Let's take a look at the long back stretch. This is such a wonderful exercise for so many reasons, and it's also not it doesn't sound like what it is, and that's one of the reasons I enjoy it. This exercise requires so much upper body strength and control in order to get the long back stretch portion of it. So remember, we need to make sure that we first have enough stability and strength in order to support the upper body with the arms and the upper back. I'll talk about that more in a moment.
Set up for this. I've got you on or I'm on one spring. I'm on one red spring right now, which is just the regular spring. There is the option to put the green spring on, which would give you a little bit more support when you're out there, but also requires a little bit more strength when you're out there, which you'll see in a moment. So I recommend really just one good spring for this particular exercise.
So take a moment. The foot bar is in the middle position for me. You don't wanna be too high, you don't wanna be too low, and you wanna take care in mounting your reformer. So I'll always put a hand first on the foot bar and the other hand as I step up. And I'm having a seat on the foot bar here.
Putting the hands so they're close to your body. I like to take some care and wrap my hands a little bit underneath the bar. To make sure I've got some support from my hand, but you wanna be sure not to wrap the thumbs. That wouldn't feel so great when you're out there. So keep the thumbs with the rest of the fingers.
Now, we're going to walk the feet forward a bit, taking the bottom off of the bar, placing the feet all the way up against the shoulder rest. Chest is open, and the back is straight here. Many people lean back too much into their arms here. You see how I'm leaning back? I really want you to work on pressing your chest forward. Let me show you. This is chest expansion.

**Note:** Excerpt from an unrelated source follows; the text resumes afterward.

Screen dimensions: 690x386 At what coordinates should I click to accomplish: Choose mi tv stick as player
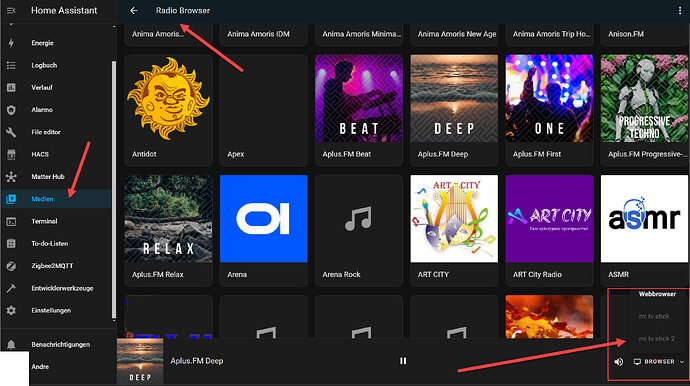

Chest expansion, which we can do sitting and kneeling and whatnot. You want to really feel that you are expanding your chest your arms are behind you and you're pulling strength from that position. So hands in position, walk the feet into place, heels are flexed, up against shoulder rest. So instead of leaning back, I'm pressing forward simultaneously pulling back to keep the carriage at the stopper. Now first, we need to be able to bend the elbows maybe all the way to the mat, press back up with good shoulder mechanics.
So that would be the very first piece of this exercise. If you are unable to bend your elbows without your shoulders going up into your ears, then I would recommend practicing practicing just the tricep dip part of this with bent knees. I'll show that for a moment. So here, my knees are bent. My chest is open. We would just practice this. So I do this with a lot of people in my studio so they can build the strength.
For the next exercise or for the full exercise. That is long back stretch. Here we go. Assuming you've got the strength and the stability to do that tricep dip, we add on So placing the hands, stepping the feet forward, making sure you're not leaning back. You're open through your chest. We first bend the elbows.
We use an exhale to reach up. We are rounded through the back here. We come all the way back to the stopper, straighten out the back and repeat. Bend the elbows, reach up using the core body to do that. Notice my elbows are straight.
My back is rounded. I'll come all the way back to the stopper That's where I straighten out, still shoulders forward, not over foot bar. Step out of it with care, and that is the long back stretch.